Your objective:
Transcribe the entries below exactly, starting with the line that has "Task: Open the Who is online? link" and stopping after the line that has "Instruction: Select the bold -61 000 ₽ total"; no pictures belong in the copy.

(Beginning of Supplied records)

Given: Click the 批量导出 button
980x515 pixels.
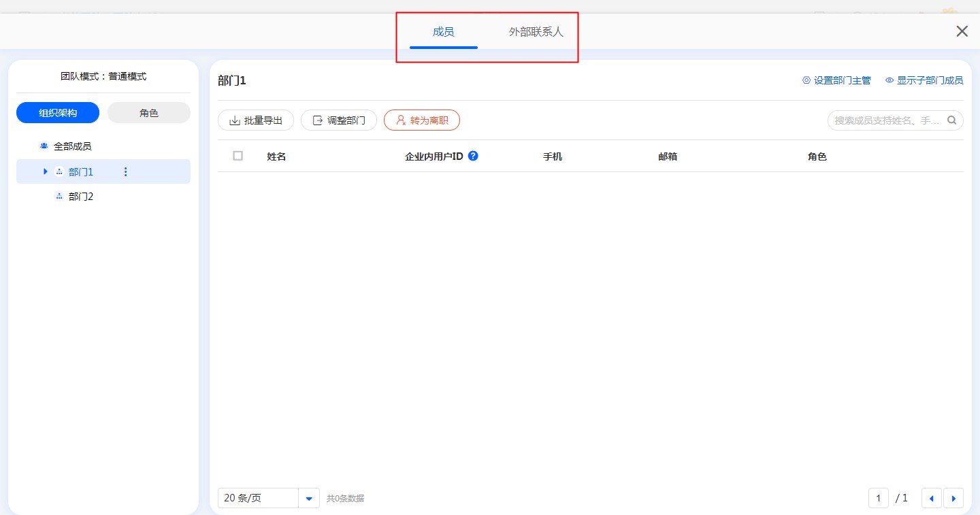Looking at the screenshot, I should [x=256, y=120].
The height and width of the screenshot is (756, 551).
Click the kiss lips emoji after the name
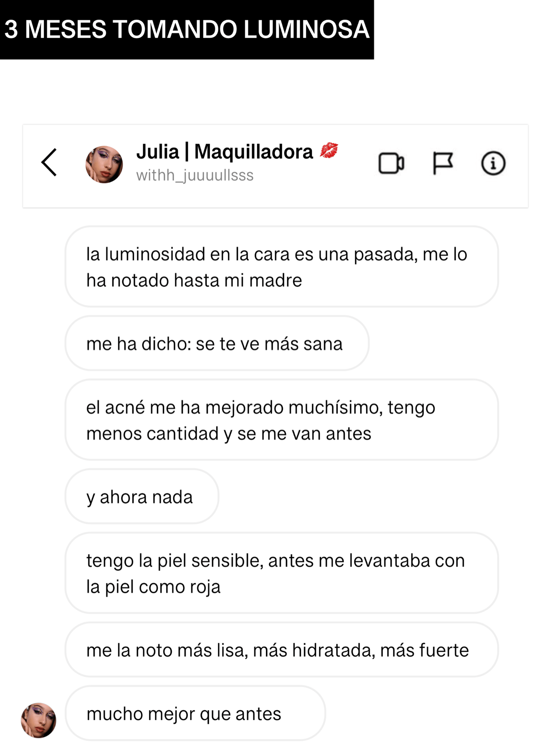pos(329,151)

(End of Supplied records)
(Beginning of Supplied records)

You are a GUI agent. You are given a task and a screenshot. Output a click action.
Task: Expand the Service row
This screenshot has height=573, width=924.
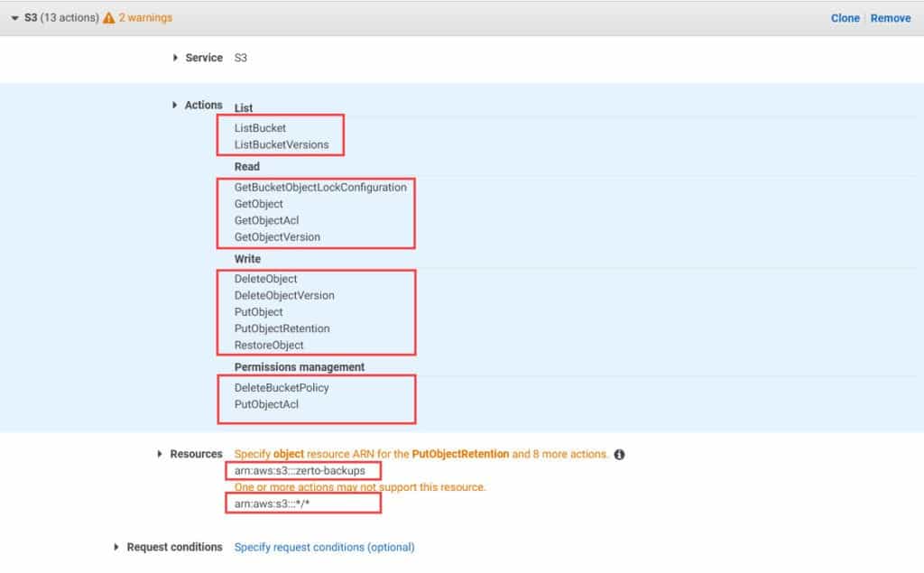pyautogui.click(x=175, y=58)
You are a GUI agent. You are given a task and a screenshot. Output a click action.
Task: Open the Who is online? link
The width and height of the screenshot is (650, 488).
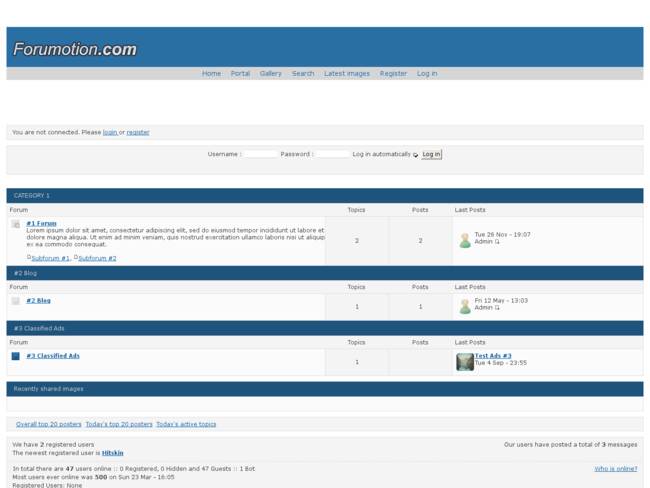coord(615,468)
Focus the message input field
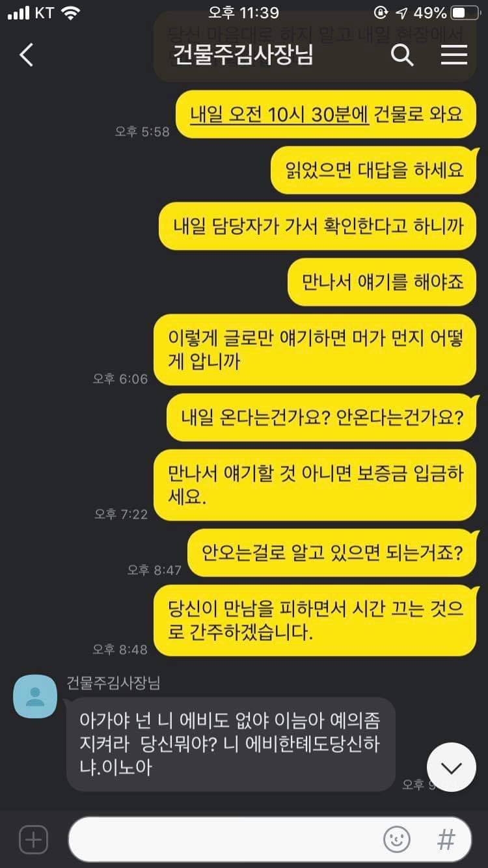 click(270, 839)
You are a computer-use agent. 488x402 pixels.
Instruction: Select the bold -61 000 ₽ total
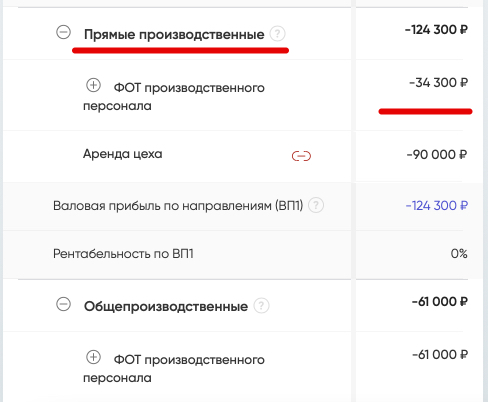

(End of Supplied records)

Response:
Task: Open the Who is online? link
The width and height of the screenshot is (650, 488).
coord(615,468)
Focus the message input field
 click(270, 839)
You are a computer-use agent. 488x402 pixels.
Instruction: Select the bold -61 000 ₽ total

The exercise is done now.